◆ **EXTRAIT DU TEXTE**:
----------

L’ensemble, disponible gratuitement en ligne, intègre des concepts informatiques à une version simplifiée du célèbre jeu récemment racheté par Microsoft.
Colporter la bonne nouvelle
Rien n’empêche les adultes de s’y mettre également. Après tout, la programmation repose normalement sur des principes de logique, et il n’est jamais trop tard pour s’y mettre.
L’idée n’est pas nouvelle : plusieurs organismes existent déjà, un peu partout dans le monde, pour rapprocher les enfants de l’univers du code informatique. Au Canada, on parle entre autres de Kids Code Jeunesse, un organisme bilingue qui dit vouloir «faire découvrir aux enseignants, aux parents et aux membres des communautés des outils d’enseignement intuitifs et encourager les expériences pédagogiques stimulantes pour tous».
À vue de nez, l’idée n’a aucun inconvénient : après tout, plaident plusieurs médias comme la CBC et Wired, apprendre à coder est essentiel pour se démarquer dans un marché du travail où de plus en plus d’emplois nécessitent une connaissance importante du monde de l’informatique. Le fait de combiner le divertissement et l’enseignement est sans doute aussi la meilleure solution qui soit. Jeux de société, jeux vidéo, fusion entre les blocs Lego et la programmation, applications mobiles…
Rien n’empêche les adultes de s’y mettre également. Après tout, la programmation repose normalement sur des principes de logique, et il n’est jamais trop tard pour s’y mettre.
Trouver la place
Le hic, dans tout cela, est que le curriculum scolaire est déjà très fortement garni. À preuve, tous les organismes et programmes servant à rapprocher enfants et code informatique sont de l’ordre du parascolaire ou de l’entreprise privée. Comme le précise un article de Québec Science publié l’an dernier, les cours d’informatique sont en fait passés dans le tordeur dans le cadre de la réforme scolaire de 2005.
Et donc, si l’on veut que les enfants apprennent à coder, il faudra faire un choix : que faut-il couper dans l’horaire scolaire pour y insérer des heures d’enseignement de la programmation informatique? Qui formera les maîtres? Faudra-t-il embaucher de nouveaux enseignants, alors même que le gouvernement clame haut et fort qu’il est nécessaire de se serrer la ceinture, et que la quasi-totalité des employés de la fonction publique dispose de mandats de grève dans le cadre des négociations des nouvelles conventions collectives?
La question ne concerne pas la nécessité d’apprendre les bases de la programmation informatique. Nous sommes en 2015, dirait Justin Trudeau : ne serait-ce que pour résoudre un problème sur un blogue ou un site web, il est essentiel de connaître des rudiments de langage informatique. Le fait est, cependant, que l’apprentissage de l’informatique et de la programmation semble être placé en adéquation avec les matières plus «traditionnelles».
«Oubliez les langues étrangères et la musique. Apprenez à coder à nos enfants», titrait Wired dans le cadre d’un long papier publié en septembre 2013. Il fallait peut-être susciter la controverse pour vendre de la copie, certes, mais cette vision dualiste du monde rappelle le peu regretté gouvernement Harper qui désirait se concentrer sur les innovations scientifiques et technologiques profitant directement à l’entreprise privée. Ou encore le gouvernement Couillard qui s’engageait, en 2014, à «assouplir la bureaucratie pour les commissions scolaires et les cégeps afin qu’ils puissent offrir plus rapidement des formations répondant aux demandes du marché».

----------

◆ **LISTE À TRAITER**:

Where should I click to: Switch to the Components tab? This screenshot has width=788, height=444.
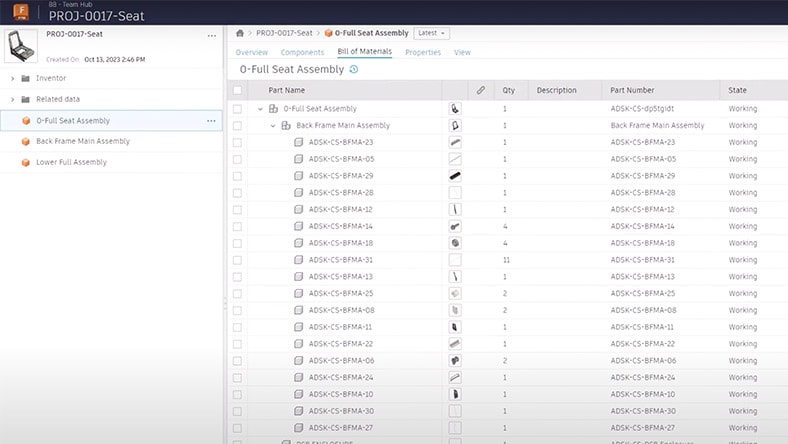point(302,52)
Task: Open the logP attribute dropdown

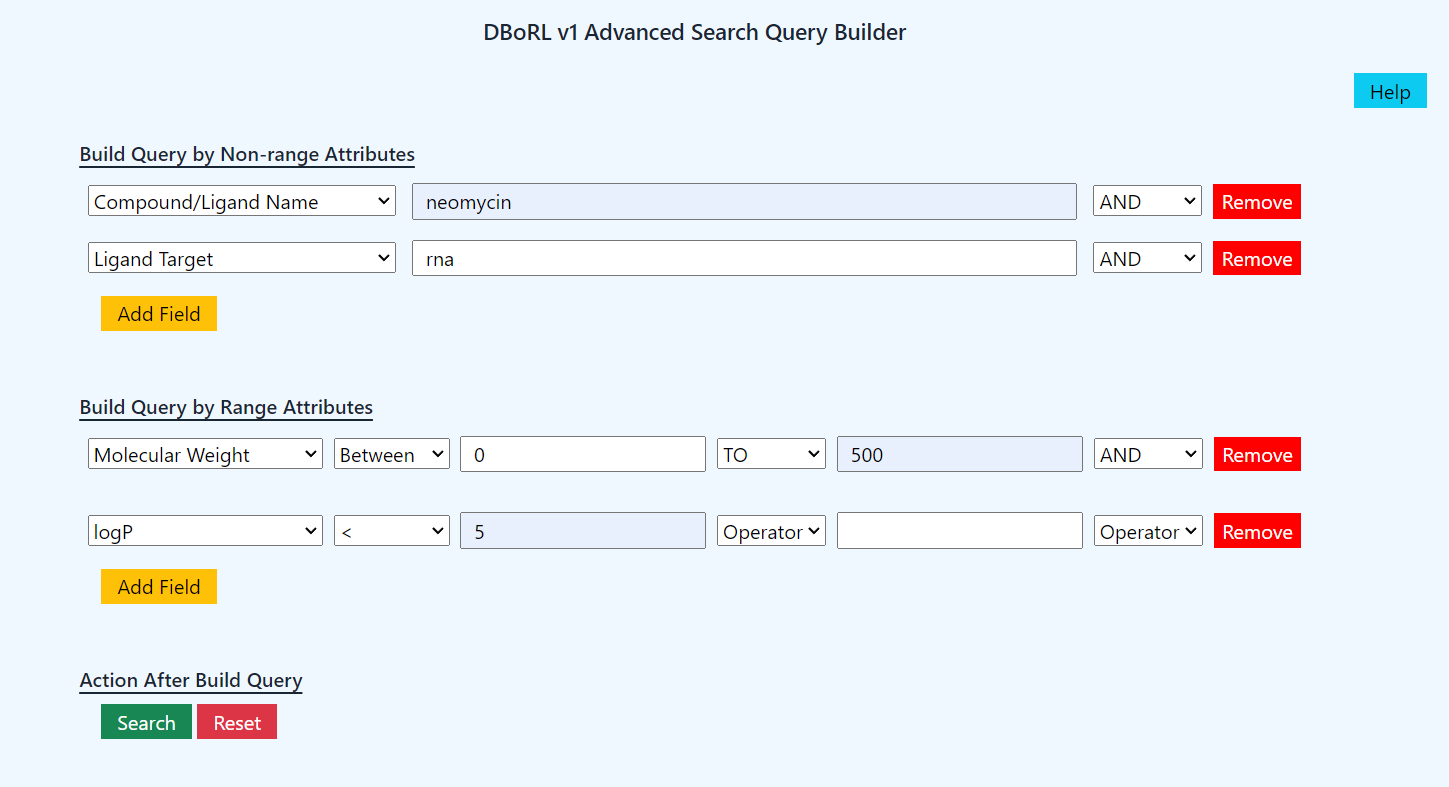Action: [205, 531]
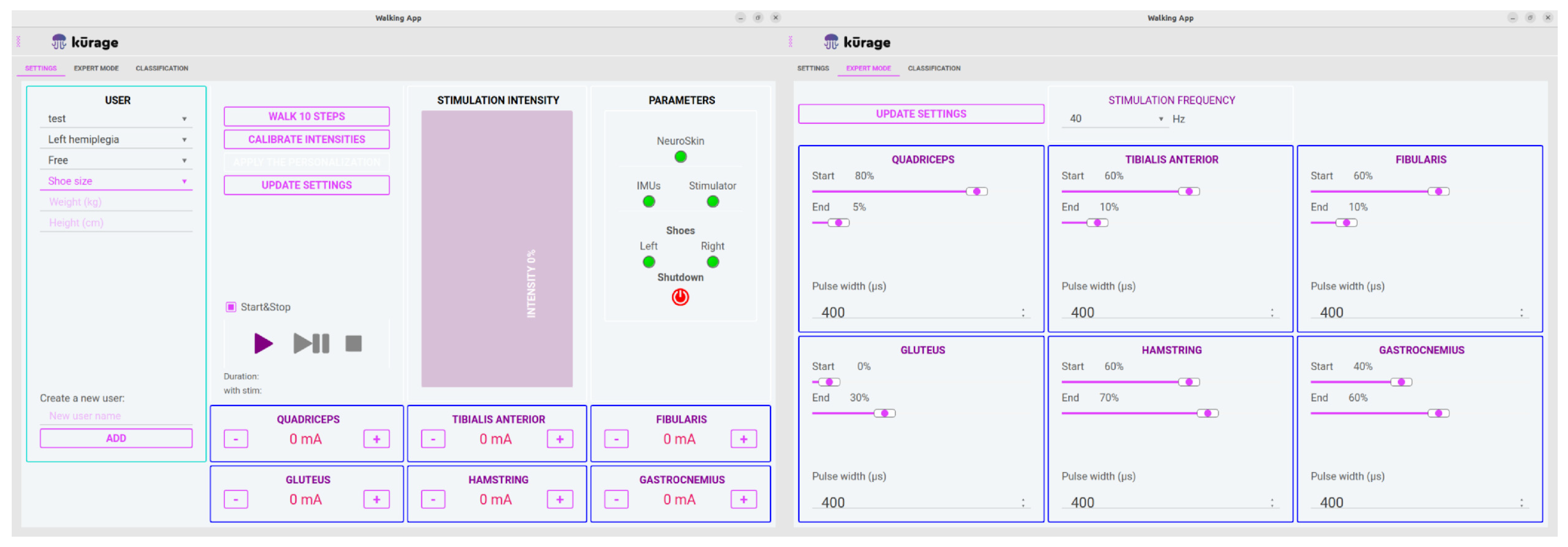Open the Left hemiplegia dropdown
This screenshot has height=547, width=1568.
(116, 140)
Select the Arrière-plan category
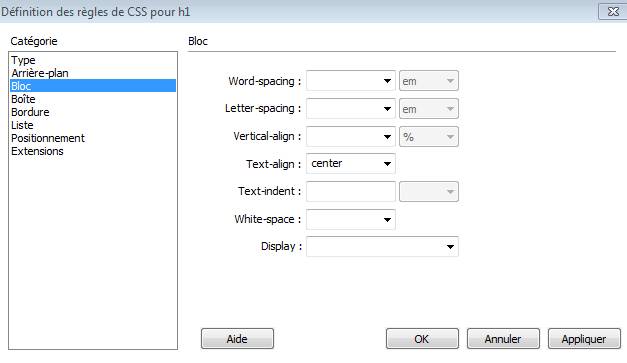Screen dimensions: 627x363 pos(40,73)
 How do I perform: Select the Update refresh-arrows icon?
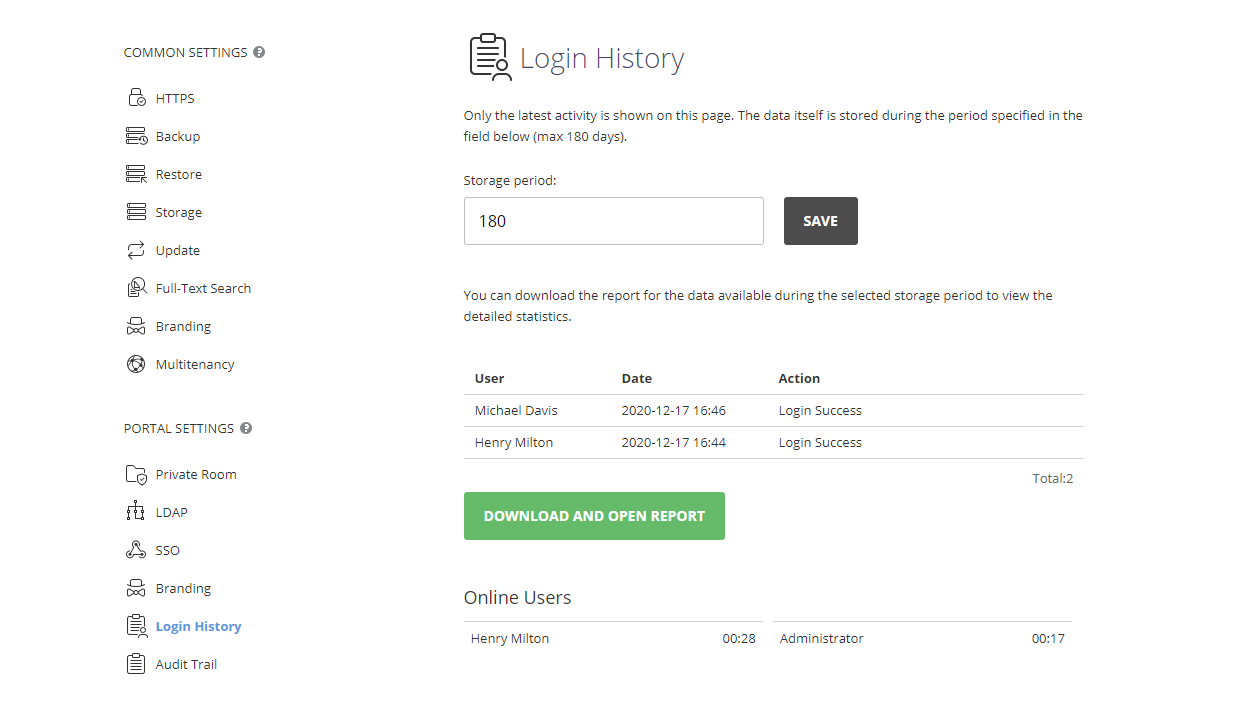point(136,249)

----------

◆ **CONSIGNES**:
A. Recopiez à l'identique le passage de l'extrait sur l'enseignement du code aux enfants qui commence par les mots contenant «Et donc, si» et se termine par «nouvelles conventions collectives?».
B. Réécrivez toute la liste en remplaçant «category» par «section», sans rien modifier d'autre et en omettant les images.

◆ **CORRIGÉS**:
A.
Et donc, si l’on veut que les enfants apprennent à coder, il faudra faire un choix : que faut-il couper dans l’horaire scolaire pour y insérer des heures d’enseignement de la programmation informatique? Qui formera les maîtres? Faudra-t-il embaucher de nouveaux enseignants, alors même que le gouvernement clame haut et fort qu’il est nécessaire de se serrer la ceinture, et que la quasi-totalité des employés de la fonction publique dispose de mandats de grève dans le cadre des négociations des nouvelles conventions collectives?

B.
Where should I click to: Switch to the Components tab? This screenshot has width=788, height=444.
point(302,52)
Task: Open the logP attribute dropdown

Action: [205, 531]
Open the Left hemiplegia dropdown
This screenshot has height=547, width=1568.
(116, 140)
Select the Arrière-plan section
Screen dimensions: 627x363 pos(40,73)
 How do I perform: Select the Update refresh-arrows icon?
point(136,249)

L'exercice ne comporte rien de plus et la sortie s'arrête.